The question arises: how many of the UK’s current exports to the SACU would qualify under these rules of origin principles, given the removal of 27 other EU member states from the territorial coverage which confers originating status on an input? This potentially carries important commercial implications for EU27 exporters, and is thus unlikely to be viewed as simply a ‘technical exercise’.

In addition a whole new set of administrative procedures will need to be set in place to verify that goods exported from the UK enjoy ‘originating’ status (proof of origin documentation, movement certificates etc), with systems for calculating originating status, verifying originating status and confirming this applies to the goods actually being imported, all needing to be set up.

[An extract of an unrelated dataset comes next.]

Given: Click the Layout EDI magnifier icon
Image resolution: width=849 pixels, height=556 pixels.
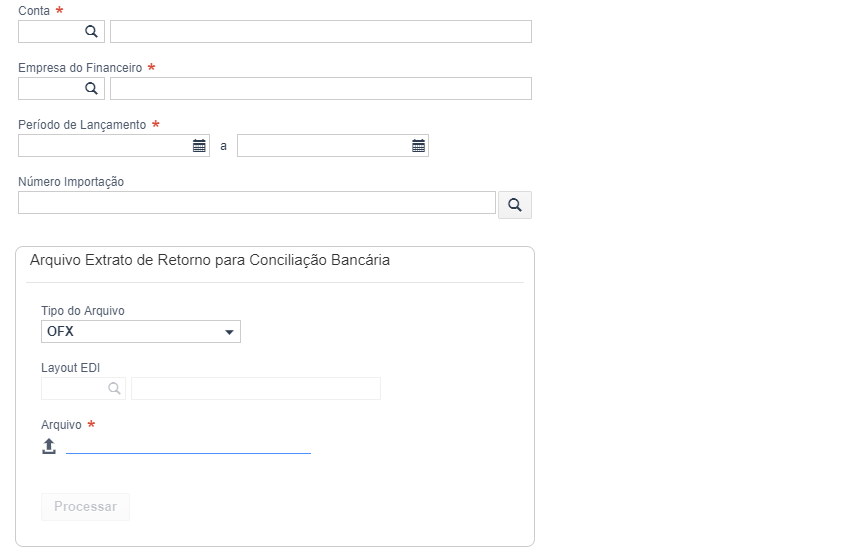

This will take place in a context where the same goods which formerly faced no such rules of origin questions under the EU28 agreement, will now find themselves having to be accompanied by documentary proof they indeed meet the rules of origin required to confirm originating status.

The alternative is to de facto dispense with rules of origin altogether.  However this could have far reaching implications. If rules of origin were simply dispensed with, this could open up new opportunities for SACU exports to the UK of ‘manufactured goods’, since if there were no rules or origin, all manner of goods could be exported to the UK from the territory of a SACU member states under the duty free market access provisions.

Either way a substantive renegotiation of existing terms of the EU agreement which governs SACU-UK trade will be needed.

While after 30 March 2019 the UK will no longer be a part of the EU and will no longer benefit from the SADC-EU EPA, South Africa’s tariff rate quota obligations which open up the SACU market in sensitive sectors to EU28 exports will remain in place, but with the beneficiaries being restricted to the remaining EU27 member states. The UK will have no rights of access to these EU TRQs once it leaves the EU.

This is most likely to be felt in the dairy sector, where, for example between 2013 and 2016 UK cheese exports to South Africa grew 20-fold, compared to a mere doubling of EU28 cheese exports.  By 2016 the UK accounted for almost 24% of EU28 cheese exports to South Africa, up from a mere 2.3% in 2013. To put this in perspective in 2016 South Africa accounted for 7.4% of extra-EU UK cheese exports (5).

TRQs for the UK will need to be separately negotiated under a future bilateral SACU-EU agreement and cannot simply be granted during a transitional period, without potentially facing challenges from WTO members. Since this potentially carries important commercial implications for EU27 exporters, this is unlikely to prove to be a simple ‘technical exercise’.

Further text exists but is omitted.